» WORK INSTRUCTION:
All entries are to be printed again exactly, with their images omitted.

» DATASET CONTENT:
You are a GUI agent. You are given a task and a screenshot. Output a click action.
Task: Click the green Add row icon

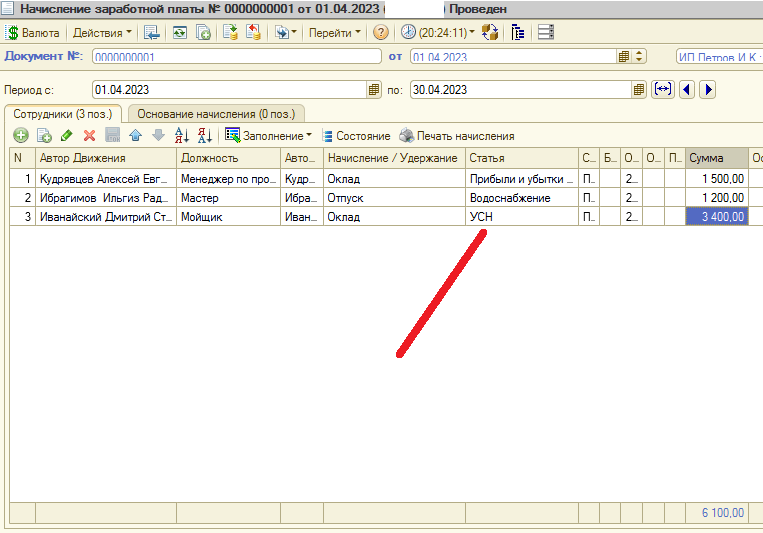pos(20,136)
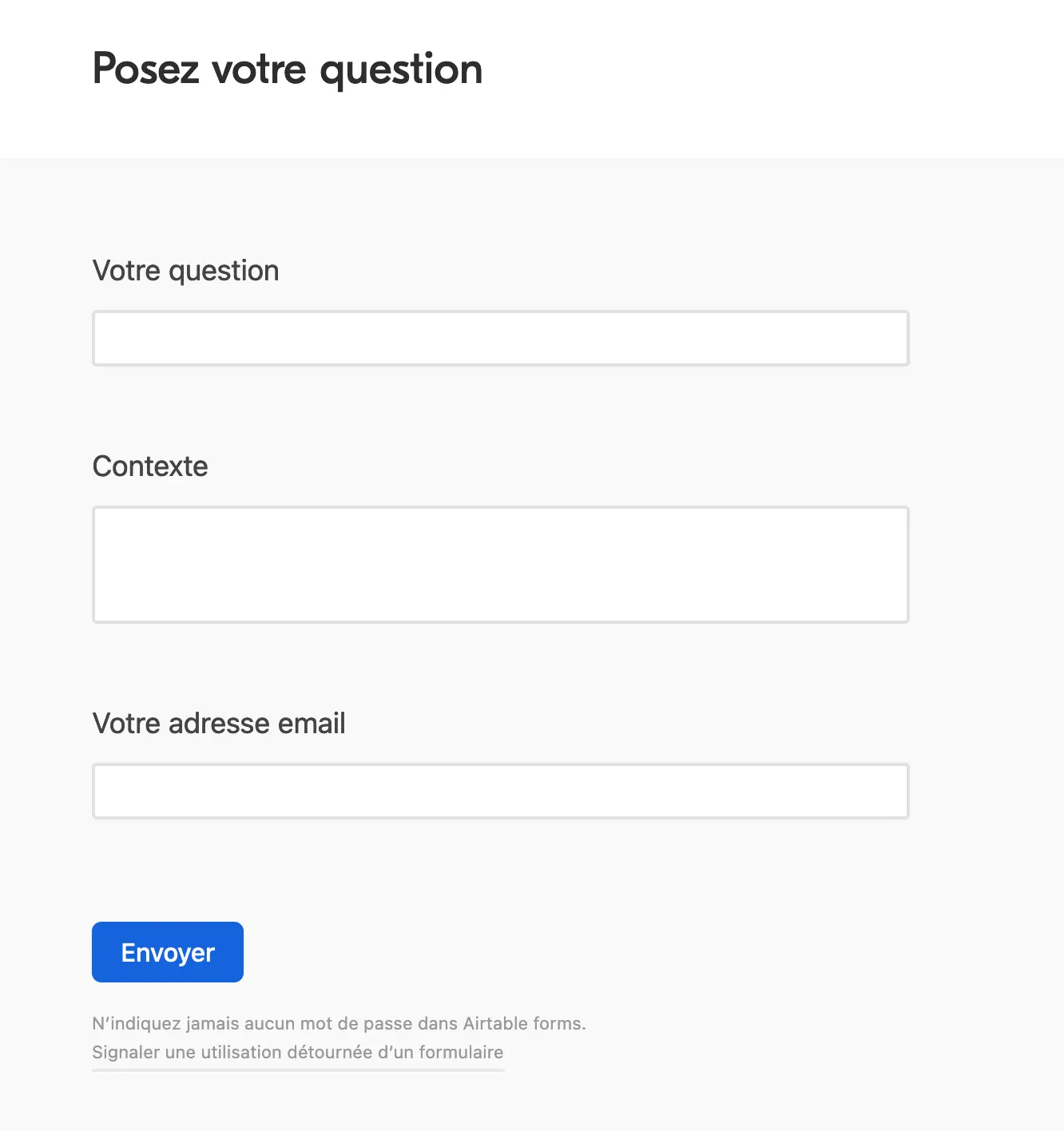The image size is (1064, 1131).
Task: Click the Votre question field label
Action: [185, 271]
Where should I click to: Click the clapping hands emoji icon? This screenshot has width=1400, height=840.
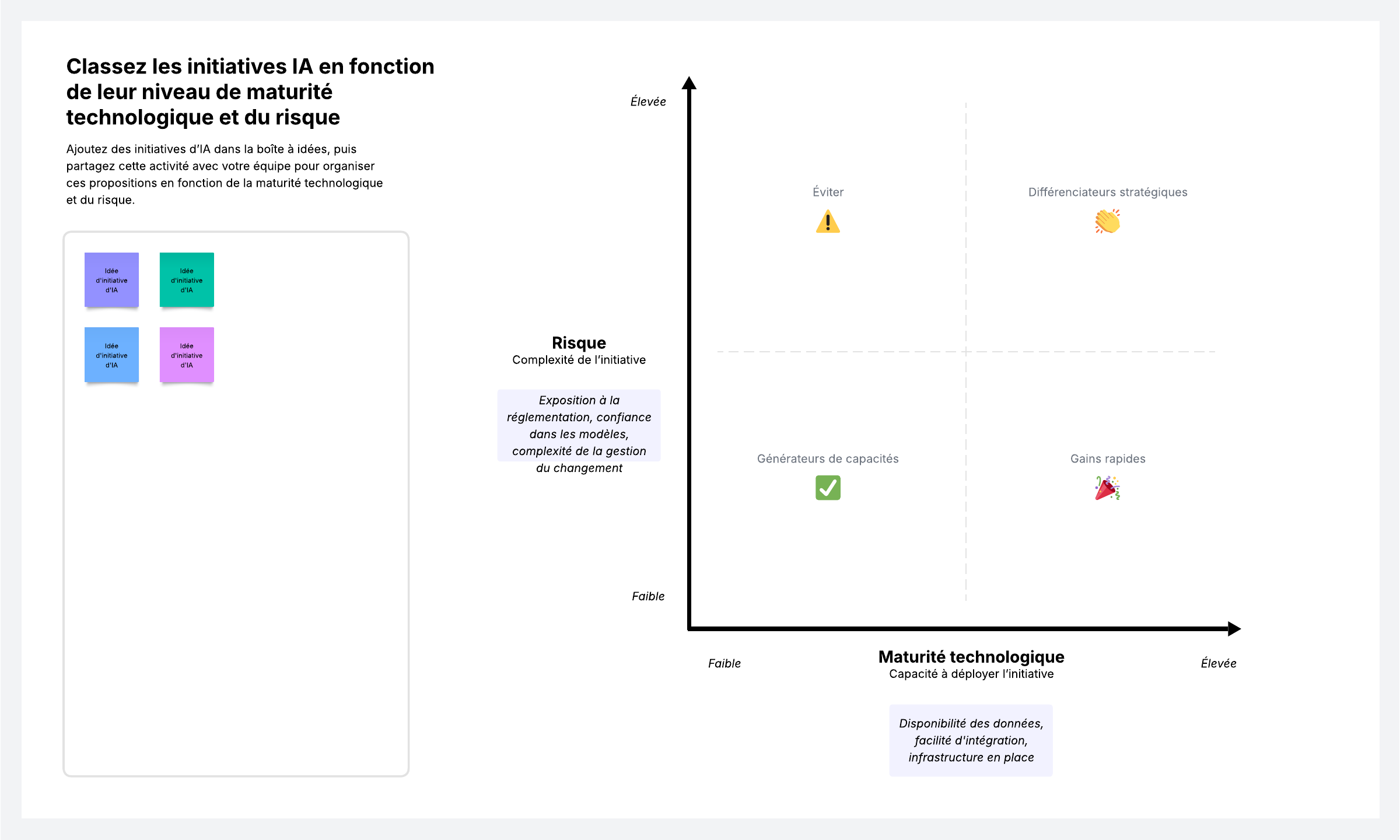click(x=1107, y=222)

» WRITTEN RESPONSE:
You are a GUI agent. You are given a task and a screenshot. Output a click action.
Task: Click the green Add row icon

pos(20,136)
The image size is (1064, 1131).
Task: Click the Votre question field label
Action: [185, 271]
Where should I click to: Click the clapping hands emoji icon? This screenshot has width=1400, height=840.
click(x=1107, y=222)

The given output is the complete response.